China’s rise represents the most dramatic change in the world auto industry, with production there more than quintupling in the last decade. Sales within China surpassed the 3 million mark in 2005, with nearly 9 million passenger cars on the country’s roads. While this is still a comparatively small fleet, it is likely to grow rapidly in coming years, and China is expected to become a major exporter within the next four years.
Traffic congestion, road accidents, air pollution, climate change, and peak oil are all challenges the world faces from car-centered transportation, according to the Institute’s State of the World 2007 report. On average, urban car travel uses nearly twice as much energy as urban bus travel.

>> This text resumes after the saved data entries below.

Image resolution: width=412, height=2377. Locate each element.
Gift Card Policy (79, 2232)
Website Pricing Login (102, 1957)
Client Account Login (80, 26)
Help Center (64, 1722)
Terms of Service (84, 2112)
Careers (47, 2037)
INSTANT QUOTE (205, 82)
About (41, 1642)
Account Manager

Despite growing awareness of environmental impacts from burning fossil fuels, consumers have generally been slow to adopt more fuel-efficient vehicles. However, the rise in oil prices and concerns about climate change in recent years have spurred interest in more efficient vehicles, including low-emission diesels and hybrids. Toyota, the largest distributor of hybrid gasoline-electric cars, sold 312,500 hybrids in 2006 and expects to sell 430,000 in 2007. Dozens of new hybrid vehicle models are under development by Toyota and other companies.
Governments are increasingly eager to regulate fuel economy and carbon dioxide emissions. In the late 1990s, car manufacturers selling to the European Union voluntarily agreed to reduce carbon emissions to 140 grams per kilometer by 2008, but they have not yet come close to meeting this target. In response, the EU decided to impose mandatory limits requiring further cuts to 130 grams per kilometer. Meanwhile, California sued six of the world’s largest automakers over climate change, charging that greenhouse gases from their vehicles have caused billions of dollars in damages. China’s first national mandatory fuel economy standards went into force in July 2005, and a more stringent second phase will be introduced in January 2008.
In the United States, where the 2006 model year included the heaviest vehicles in three decades, the Senate passed an energy bill last week that includes an increase in average fuel economy from 25 to 35 miles per gallon for cars, SUVs, and pickup trucks by 2020.
“With more cars on the road year after year, regulating auto fuel consumption and emissions alone is not a solution. What is truly needed is a transportation revolution,” says Renner. “Cities from Bogotá to London are decreasing their dependence on cars, and many more cities could follow their example. We need denser cities with better land-use practices and a commitment to public transportation.” Innovative transportation solutions, such as bus rapid transit and light rail, are already helping to green urban transportation, according to State of the World 2007.